KANSAS CITY, Mo. – The campaign to renew a portion of the city’s health levy is set to begin, and it could be a one-sided affair.
On Thursday, the City Council voted unanimously to place the renewal on the April 2 ballot, and supporters of the tax said they would move quickly to begin selling the issue to voters.
They have filed paperwork with the state to establish a fundraising committee and they have retained local political consultant Larry Jacob, a partner with the Dover Group, which spearheaded Sly James’ successful mayoral election in March 2011.
If opponents were taking similar steps, R. Crosby Kemper III said he would likely know about it. But he said he had not heard of any organized opposition.
As executive director of the Kansas City Public Library, Kemper is a critic of financial management at City Hall. He also is chairman of the St. Louis-based Show-Me Institute, which advocates free-market solutions to public policy issues.
Other prominent local conservatives, including pollster Patrick Tuohey, editor of the conservative online journal, The Missouri Record, said they were unaware of any move to counter a pro-tax campaign.
The ballot question will ask voters to renew, for another nine years, a 22-cent property tax that helps support Truman Medical Centers, safety-net clinics, and ambulance service.
First authorized by voters in 2005, the tax generates about $15 million annually to help cover the cost of treating uninsured and underinsured patients.
That city levies the tax on top of its permanent 50-cent health tax. The two combined generate about $50 million in annual revenue.
There was no organized opposition in the low-turnout election of April 2005, where just 12 percent of registered voters cast ballots. The additional levy passed then with 54 percent of the vote.

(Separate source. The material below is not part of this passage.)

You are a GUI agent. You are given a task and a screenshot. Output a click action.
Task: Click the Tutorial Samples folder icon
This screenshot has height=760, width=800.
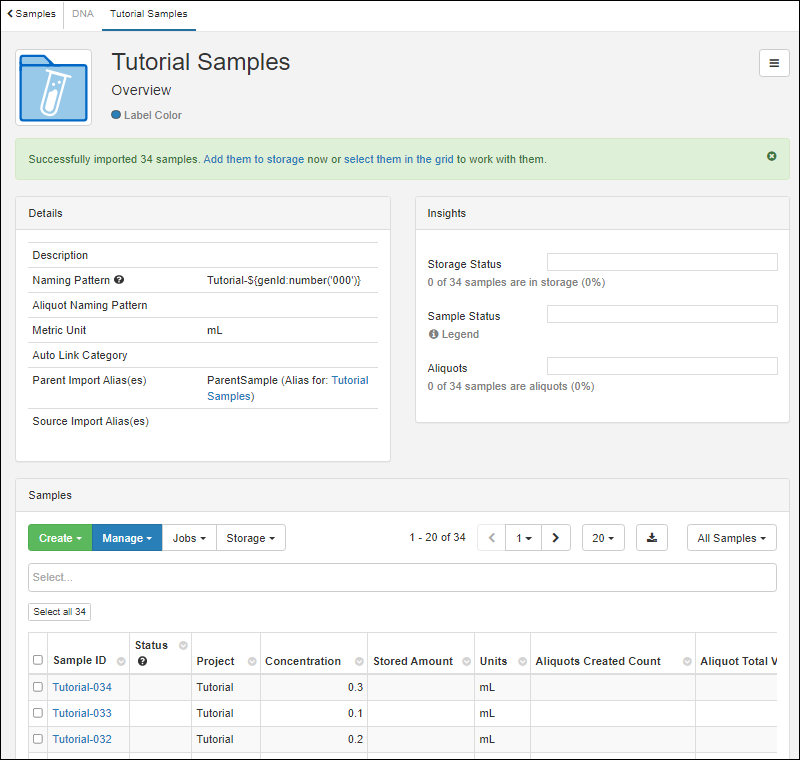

The task could be easier this time around, Jacob said, since supporters are asking for a renewal instead of a new tax.
“That puts it in a very different light,” he said.
Supporters of renewing the tax said indigent care services continue to need local support, despite ongoing implementation of the federal Affordable Care Act.
For one thing, they said, there is no guarantee that the Missouri General Assembly will expand Medicaid, as the law envisioned.
And even if that does happen, they argued, Medicaid reimbursements don’t come near covering the full cost of care. And Medicaid expansion would still leave some residents without any coverage.
With more than 140,000 visits last year, supporters said, the city’s safety-net network provided service to about one of every 10 residents.
“That is a pretty substantial personal story we can tell,” Jacob said.
Supporters also said the additional health levy helps support an economic engine in the city, with safety-net providers employing more than 8,500 healthcare professionals.
With the tax not set to expire until next year, Tuohey questioned the need to place the question on the ballot in April.
“There is no hurry here,” he said, adding that local healthcare needs could be much clearer after another year of the Affordable Care Act.
But, Jacob said, that uncertainty about the evolving role of state and federal governments in healthcare is exactly why safety-net providers want to lock in at least one funding source they can count on.
Kemper said the seemingly muted opposition to the health levy probably is due to that the fact that it’s one area where the city is doing a “reasonable job” of managing taxpayer money.
That’s not the case, he said, when it comes to fixing the city’s aging sewer system, planning for light rail, or studying the need for a convention hotel downtown.
He also said city voters lately have embraced feel-good issues, such as last year’s vote to impose a half-cent sales tax dedicated to parks and community centers.
“I think healthcare counts as that right now,” he said.
But there appears to be “kind of a natural anti-tax constituency” growing in the city in light of the heavy tax burden shouldered by residents, he said.
Kemper pointed to a 2010 study by the chief financial officer of the District of Columbia, which Congress requires each year to measure the tax burden on residents of that city.
The report listed Kansas City’s tax burden as 12th highest among the nation’s 51 largest cities.
Supporters of renewing the health levy are not resting easy because of the seeming lack of early opposition, Jacob said.
There’s always the possibility that outside anti-tax groups could mount a campaign against renewal.
Tax proponents are mindful of retired St. Louis businessman Rex Sinquefield, who is president of the Show-Me Institute. In 2010, he helped bankroll a statewide initiative that forced Kansas City to seek voter approval every five years to continue its 1 percent earnings tax.
“You have to assume it’s going to be there,” Jacob said of outside money, “and that is what we are doing.”